Updated:  05 Dec  2015   v2.8
Updated:  30 Nov  2015   v2.7.19
Updated:  30 Oct  2015   v2.7.16
Updated:  01 April2015   v2.7
Updated:  01 June 2014   v2.5

Xponents is a set of text extractor libraries with a light veneer of processing control, including:

  • Document conversion using Tika
  • Geographic name and coordinate extraction
  • Temporal extraction
  • Pattern-based extraction
  • Foundational data model for info extraction and text scrubbing utilities

The intent of Xponents is to provide the extraction without too much infrastructure, as you likely already have that.
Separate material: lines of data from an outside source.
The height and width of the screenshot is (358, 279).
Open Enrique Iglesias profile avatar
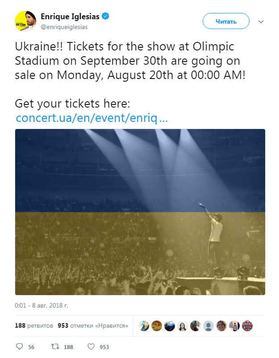[25, 21]
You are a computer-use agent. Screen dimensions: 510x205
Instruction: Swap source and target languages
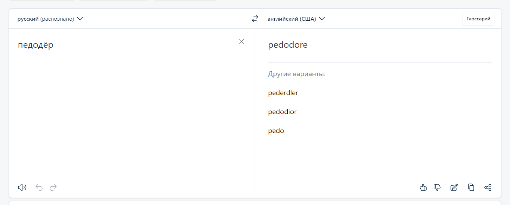[x=255, y=19]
#Documentation# When you build or use a release, see component documentation in ./doc/

  • ./doc/Examples shows some Examples of geo/temporal extractors and output formatters
  • ./doc/Extraction provides the core library for geo, temporal and other pattern-based extraction
  • ./doc/XText documents the document conversion, text extraction library
  • ./doc/Basics TBD -- primarily used in Extraction, however there are utilities and reference data useful on its own.
  • Javadoc for each module is provided in each folder

As well, the documentation for each module is in the respective source tree.

#Dependencies#

##Java## Set JAVA_HOME to your JDK7 installation; Maven javadoc plugin requires JAVA_HOME set Minimum Requirement:

  • Java 7 (Xponents 2.5 or later)
  • Maven 3.2 to build and develop
  • Ant 1.9 is useful for running release scripts

FlexPat pattern-based extractors rely on Java 6+ regular expression API

##Other Libraries##

  • XText depends on Tika 1.8+
  • XCoord depends on Geodesy (OpenSextant) for geodetic parsing and validation
  • Extraction makes usef of GISCore (OpenSextant) for output file formatting

Name Matching depends on:

OpenSextant Gazetteer;

OpenSextant SolrTextTagger https://github.com/OpenSextant/SolrTextTagger v2.0 ./solr/build.properties (copy of build.local.properties) allows you to set the solr-text-tagger 2.x version of your choice. Solr cores can be specific to the versions of lucene/solr/solr-text-tagger

#Using#

From a built distribution, try:

ant -f ./script/testing.xml test-XXXX

where XXXX is the name of a core component and args are the arguments to that component

To test XCoord coordinate extraction patterns this is pretty simple:

ant -f ./script/testing.xml test-xcoord

Other Ant tasks in "testing.xml" will allow you to process your own text file.

#Developing# From source:

Build

mvn install

Create the distribution

ant -f ./script/dist.xml

Now ./Xponents-VER contains a built version of XPonents that will run off of Ant from there on; Where VER=X.x

#Misc#

If you are building under OS X and receive an error like this:

[ERROR] Failed to execute goal org.apache.maven.plugins:maven-jar-plugin:2.4:test-jar (attach-tests) on project opensextant-xponents: 
   Error assembling JAR: java.lang.reflect.InvocationTargetException: Malformed input or input contains unmappable chacraters: 
   /path/to/Xponents/Extraction/target/test-classes/unicode-filen?me.txt -> [Help 1]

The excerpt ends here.